REQUIRED ACTION ::
Should an entry contain an image, leave the image out and repeat the entry's text exactly.

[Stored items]
*** Begin section ***
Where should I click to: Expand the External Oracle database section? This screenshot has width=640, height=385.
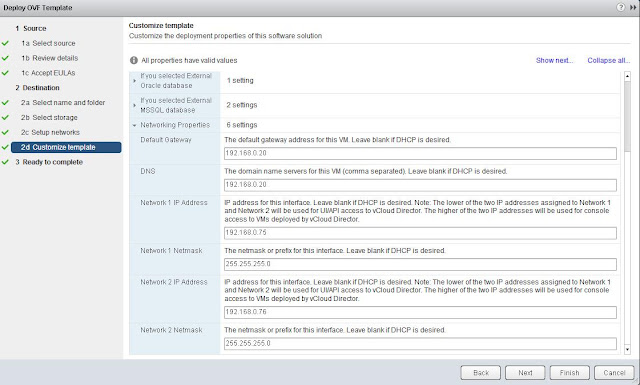[134, 81]
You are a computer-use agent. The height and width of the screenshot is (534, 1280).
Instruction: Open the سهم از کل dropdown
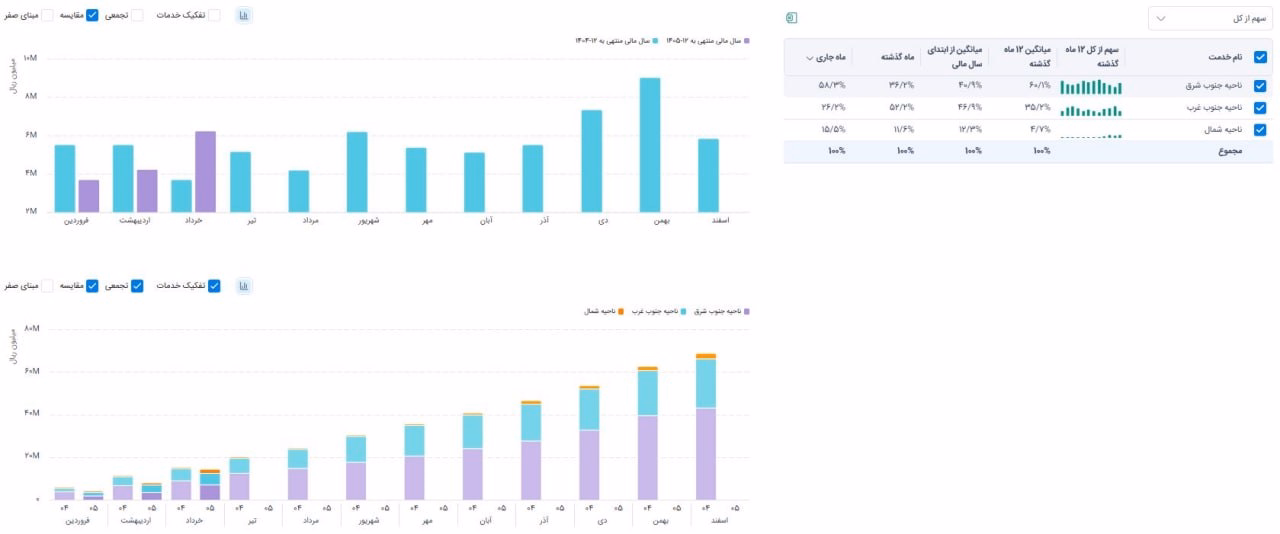pyautogui.click(x=1210, y=19)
*** End section ***
RESPONSE TO THE EXERCISE ::
Where should I click to: Expand the External Oracle database section? This screenshot has width=640, height=385.
[134, 81]
You are a computer-use agent. The height and width of the screenshot is (534, 1280).
Instruction: Open the سهم از کل dropdown
pyautogui.click(x=1210, y=19)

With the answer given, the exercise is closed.